## Aim
Please convert the lines below into a Markdown table with the columns "No." and "Line". Number each row and skip any blank lines.

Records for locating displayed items

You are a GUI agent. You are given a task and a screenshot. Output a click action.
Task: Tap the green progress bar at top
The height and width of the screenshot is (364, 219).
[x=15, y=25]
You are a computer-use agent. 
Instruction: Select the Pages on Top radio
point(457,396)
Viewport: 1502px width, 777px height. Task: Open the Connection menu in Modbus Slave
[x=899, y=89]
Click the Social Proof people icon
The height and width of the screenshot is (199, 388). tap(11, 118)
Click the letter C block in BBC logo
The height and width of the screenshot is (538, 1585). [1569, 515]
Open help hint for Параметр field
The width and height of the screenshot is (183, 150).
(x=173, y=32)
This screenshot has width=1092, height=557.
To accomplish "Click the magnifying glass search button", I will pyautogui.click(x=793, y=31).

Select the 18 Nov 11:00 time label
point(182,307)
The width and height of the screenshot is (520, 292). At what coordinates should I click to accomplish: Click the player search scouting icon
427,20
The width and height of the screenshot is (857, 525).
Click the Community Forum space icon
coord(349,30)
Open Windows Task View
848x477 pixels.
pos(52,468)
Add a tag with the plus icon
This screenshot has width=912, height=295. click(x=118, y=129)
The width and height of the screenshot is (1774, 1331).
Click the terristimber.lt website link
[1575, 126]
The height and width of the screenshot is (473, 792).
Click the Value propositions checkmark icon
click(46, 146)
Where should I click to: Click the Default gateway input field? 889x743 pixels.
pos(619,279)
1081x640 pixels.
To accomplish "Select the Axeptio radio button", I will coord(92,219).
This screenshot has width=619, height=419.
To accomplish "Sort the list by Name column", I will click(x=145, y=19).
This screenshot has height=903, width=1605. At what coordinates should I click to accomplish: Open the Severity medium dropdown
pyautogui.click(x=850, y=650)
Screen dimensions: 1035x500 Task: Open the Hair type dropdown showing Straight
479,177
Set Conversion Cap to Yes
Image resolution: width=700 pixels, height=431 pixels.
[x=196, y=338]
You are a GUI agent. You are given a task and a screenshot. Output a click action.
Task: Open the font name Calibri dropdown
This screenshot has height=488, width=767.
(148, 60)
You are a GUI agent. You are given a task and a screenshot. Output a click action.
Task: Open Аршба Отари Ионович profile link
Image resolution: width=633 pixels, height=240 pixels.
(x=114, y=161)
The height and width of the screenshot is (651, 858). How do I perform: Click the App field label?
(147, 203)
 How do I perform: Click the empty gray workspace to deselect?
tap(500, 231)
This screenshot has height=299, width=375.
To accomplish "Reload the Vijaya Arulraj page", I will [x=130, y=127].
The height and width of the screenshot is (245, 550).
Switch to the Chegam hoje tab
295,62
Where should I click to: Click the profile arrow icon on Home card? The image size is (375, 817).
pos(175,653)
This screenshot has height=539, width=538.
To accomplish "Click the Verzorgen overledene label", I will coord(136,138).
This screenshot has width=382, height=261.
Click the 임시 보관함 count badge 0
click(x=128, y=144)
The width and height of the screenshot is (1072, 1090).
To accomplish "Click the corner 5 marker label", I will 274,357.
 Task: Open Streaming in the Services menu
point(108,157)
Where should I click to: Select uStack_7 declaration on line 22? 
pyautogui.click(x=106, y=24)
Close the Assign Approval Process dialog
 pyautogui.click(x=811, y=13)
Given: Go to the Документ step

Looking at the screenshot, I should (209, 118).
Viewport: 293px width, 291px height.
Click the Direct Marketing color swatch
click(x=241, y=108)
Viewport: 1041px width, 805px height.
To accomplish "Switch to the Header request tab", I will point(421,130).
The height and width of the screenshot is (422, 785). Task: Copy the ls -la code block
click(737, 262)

## Expected answer
| No. | Line |
|---|---|
| 1 | You are a GUI agent. You are given a task and a screenshot. Output a click action. |
| 2 | Task: Tap the green progress bar at top |
| 3 | The height and width of the screenshot is (364, 219). |
| 4 | [x=15, y=25] |
| 5 | You are a computer-use agent.  |
| 6 | Instruction: Select the Pages on Top radio |
| 7 | point(457,396) |
| 8 | Viewport: 1502px width, 777px height. Task: Open the Connection menu in Modbus Slave |
| 9 | [x=899, y=89] |
| 10 | Click the Social Proof people icon |
| 11 | The height and width of the screenshot is (199, 388). tap(11, 118) |
| 12 | Click the letter C block in BBC logo |
| 13 | The height and width of the screenshot is (538, 1585). [1569, 515] |
| 14 | Open help hint for Параметр field |
| 15 | The width and height of the screenshot is (183, 150). |
| 16 | (x=173, y=32) |
| 17 | This screenshot has width=1092, height=557. |
| 18 | To accomplish "Click the magnifying glass search button", I will pyautogui.click(x=793, y=31). |
| 19 | Select the 18 Nov 11:00 time label |
| 20 | point(182,307) |
| 21 | The width and height of the screenshot is (520, 292). At what coordinates should I click to accomplish: Click the player search scouting icon |
| 22 | 427,20 |
| 23 | The width and height of the screenshot is (857, 525). |
| 24 | Click the Community Forum space icon |
| 25 | coord(349,30) |
| 26 | Open Windows Task View |
| 27 | 848x477 pixels. |
| 28 | pos(52,468) |
| 29 | Add a tag with the plus icon |
| 30 | This screenshot has width=912, height=295. click(x=118, y=129) |
| 31 | The width and height of the screenshot is (1774, 1331). |
| 32 | Click the terristimber.lt website link |
| 33 | [1575, 126] |
| 34 | The height and width of the screenshot is (473, 792). |
| 35 | Click the Value propositions checkmark icon |
| 36 | click(46, 146) |
| 37 | Where should I click to: Click the Default gateway input field? 889x743 pixels. |
| 38 | pos(619,279) |
| 39 | 1081x640 pixels. |
| 40 | To accomplish "Select the Axeptio radio button", I will coord(92,219). |
| 41 | This screenshot has width=619, height=419. |
| 42 | To accomplish "Sort the list by Name column", I will click(x=145, y=19). |
| 43 | This screenshot has height=903, width=1605. At what coordinates should I click to accomplish: Open the Severity medium dropdown |
| 44 | pyautogui.click(x=850, y=650) |
| 45 | Screen dimensions: 1035x500 Task: Open the Hair type dropdown showing Straight |
| 46 | 479,177 |
| 47 | Set Conversion Cap to Yes |
| 48 | Image resolution: width=700 pixels, height=431 pixels. |
| 49 | [x=196, y=338] |
| 50 | You are a GUI agent. You are given a task and a screenshot. Output a click action. |
| 51 | Task: Open the font name Calibri dropdown |
| 52 | This screenshot has height=488, width=767. |
| 53 | (148, 60) |
| 54 | You are a GUI agent. You are given a task and a screenshot. Output a click action. |
| 55 | Task: Open Аршба Отари Ионович profile link |
| 56 | Image resolution: width=633 pixels, height=240 pixels. |
| 57 | (x=114, y=161) |
| 58 | The height and width of the screenshot is (651, 858). How do I perform: Click the App field label? |
| 59 | (147, 203) |
| 60 |  How do I perform: Click the empty gray workspace to deselect? |
| 61 | tap(500, 231) |
| 62 | This screenshot has height=299, width=375. |
| 63 | To accomplish "Reload the Vijaya Arulraj page", I will [x=130, y=127]. |
| 64 | The height and width of the screenshot is (245, 550). |
| 65 | Switch to the Chegam hoje tab |
| 66 | 295,62 |
| 67 | Where should I click to: Click the profile arrow icon on Home card? The image size is (375, 817). |
| 68 | pos(175,653) |
| 69 | This screenshot has height=539, width=538. |
| 70 | To accomplish "Click the Verzorgen overledene label", I will coord(136,138). |
| 71 | This screenshot has width=382, height=261. |
| 72 | Click the 임시 보관함 count badge 0 |
| 73 | click(x=128, y=144) |
| 74 | The width and height of the screenshot is (1072, 1090). |
| 75 | To accomplish "Click the corner 5 marker label", I will 274,357. |
| 76 |  Task: Open Streaming in the Services menu |
| 77 | point(108,157) |
| 78 | Where should I click to: Select uStack_7 declaration on line 22?  |
| 79 | pyautogui.click(x=106, y=24) |
| 80 | Close the Assign Approval Process dialog |
| 81 |  pyautogui.click(x=811, y=13) |
| 82 | Given: Go to the Документ step |
| 83 | Looking at the screenshot, I should (209, 118). |
| 84 | Viewport: 293px width, 291px height. |
| 85 | Click the Direct Marketing color swatch |
| 86 | click(x=241, y=108) |
| 87 | Viewport: 1041px width, 805px height. |
| 88 | To accomplish "Switch to the Header request tab", I will point(421,130). |
| 89 | The height and width of the screenshot is (422, 785). Task: Copy the ls -la code block |
| 90 | click(737, 262) |